Which brings us to our first theme: Autonomy and Agency as Collective Relationship.
When we think about Lilith, one of the first things that comes to the mythic imagination is her ability to hold boundaries. She uttered the first “No” against patriarchy and domination. She belongs wholly to herself and, because of this, she is seen as strong and self-reliant. She embraces the unknown and unnamed and becomes the matron of an ownership of the body that is forbidden by patriarchy, a body that is demonized because she refused to abide by the rules set upon her by a world built to favor men over all other genders. She is autonomous and self-determined, but she is not alone. In order for her autonomy to be truly realized, she must rely on others – on Eve to eat the fruit and leave Eden, on her children to continue her work, and on the land to sustain and care for her. This year the RAT team encourages campers to think about how autonomy and authenticity is not possible without relationship to others. Whether it’s our other-than-human kin that give their lives to sustain us or our fellow campers, we cannot go it alone, and true freedom of Self cannot happen without the help of others.
Our second theme is: Community and Creating New Forms.

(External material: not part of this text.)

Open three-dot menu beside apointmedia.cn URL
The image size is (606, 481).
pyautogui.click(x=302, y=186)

Lilith’s story teaches us about the ways in which we live in a collective community, and with her story we are given the opportunity to create new forms of community and to experiment with what life could look like as liberated peoples. Lilith’s story encourages us to say no to the Order of the Garden, and reject hierarchies of control and domination. Together, with her children in the Sea of Reeds, Lilith builds a new community and practices liberation by dreaming new forms of equitable living. This year we invite you to think about how a community forms itself and who is and is not included in this process. We also challenge ourselves to use the witches’ power of discernment to build a community built on liberation and inclusion of all peoples. For us, this means reckoning with the world that is by combating antisemitism, racism, heteronormativity, and all forms of domination, and by using our creativity to radically imagine a world where healing, restorative practices, and accessibility are the norm.

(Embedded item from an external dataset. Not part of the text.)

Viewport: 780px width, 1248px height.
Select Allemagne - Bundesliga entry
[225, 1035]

Our third theme is: Wildness and Connection to the Natural World
The concept of “nature” is white, ableist, colonial, and capitalist. We are all natural. We are all constantly failing to be controlled. We are all seen as raw materials to be exploited. From outside Eden, sitting by Lilith in the sea of reeds, we see how tiny the concept of a garden is. We see how vast a space the desert holds, and just how many solutions exist for the necessities of living. When we stop fighting our bodies and accept our rhythms as what we are meant to embrace, we stop exploiting ourselves. We see the sea and its endless potential for life from a vantage point on the surface, where it may easily seem lifeless. So isn’t “wild” just a matter of perspective?

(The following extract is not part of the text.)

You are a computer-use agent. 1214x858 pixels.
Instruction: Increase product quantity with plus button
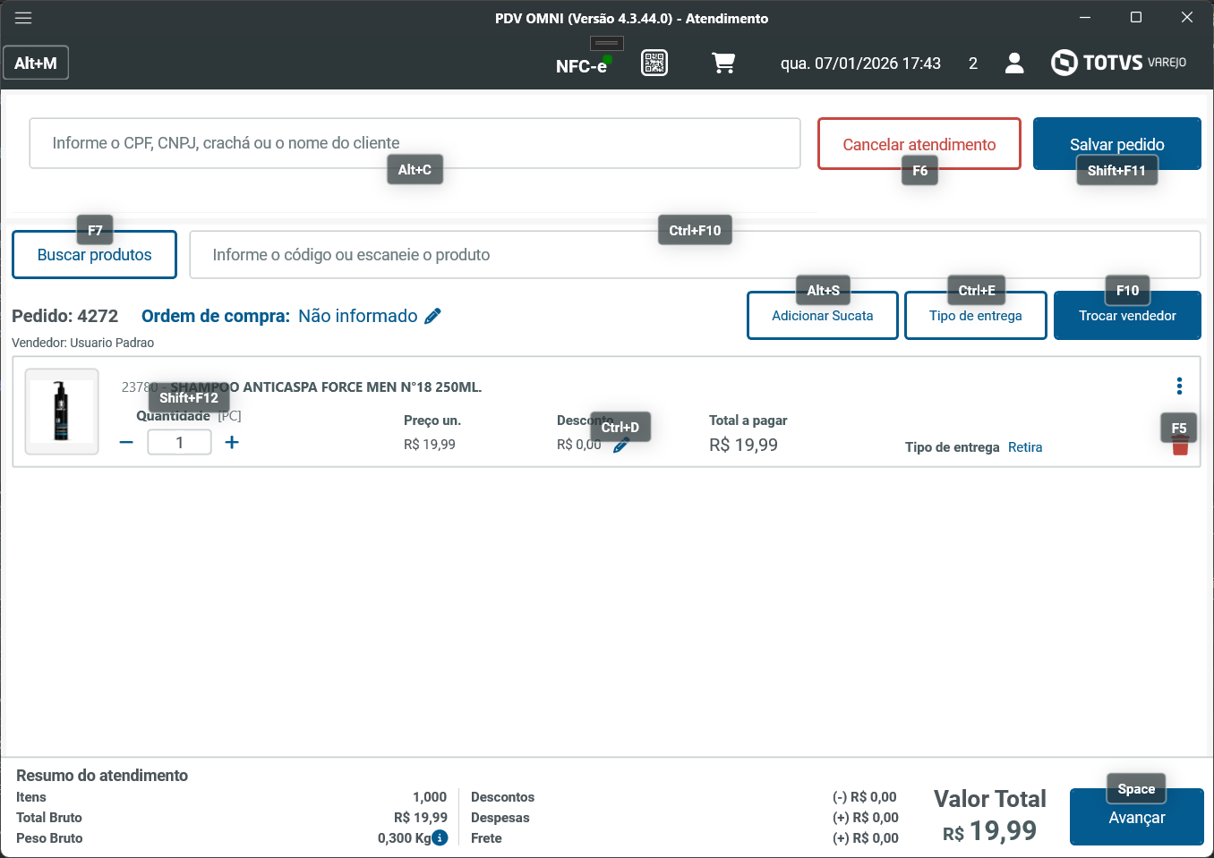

We invite you to remember that you are a social ape, an animal closely related to species such as the bonobo, chimpanzee, and rhesus monkey. As with our cousins, a failure to relate is a failure to thrive. Connection is just as vital as sleep, yet we live in a society that attempts to dictate with whom and how we relate. We also invite you to talk to the non-humans that live on the land upon which we are visitors, to remember that how we relate to each other is mirrored in how we relate to our surroundings.

“When we stop fighting our bodies and accept our rhythms as what we are meant to embrace, we stop exploiting ourselves.”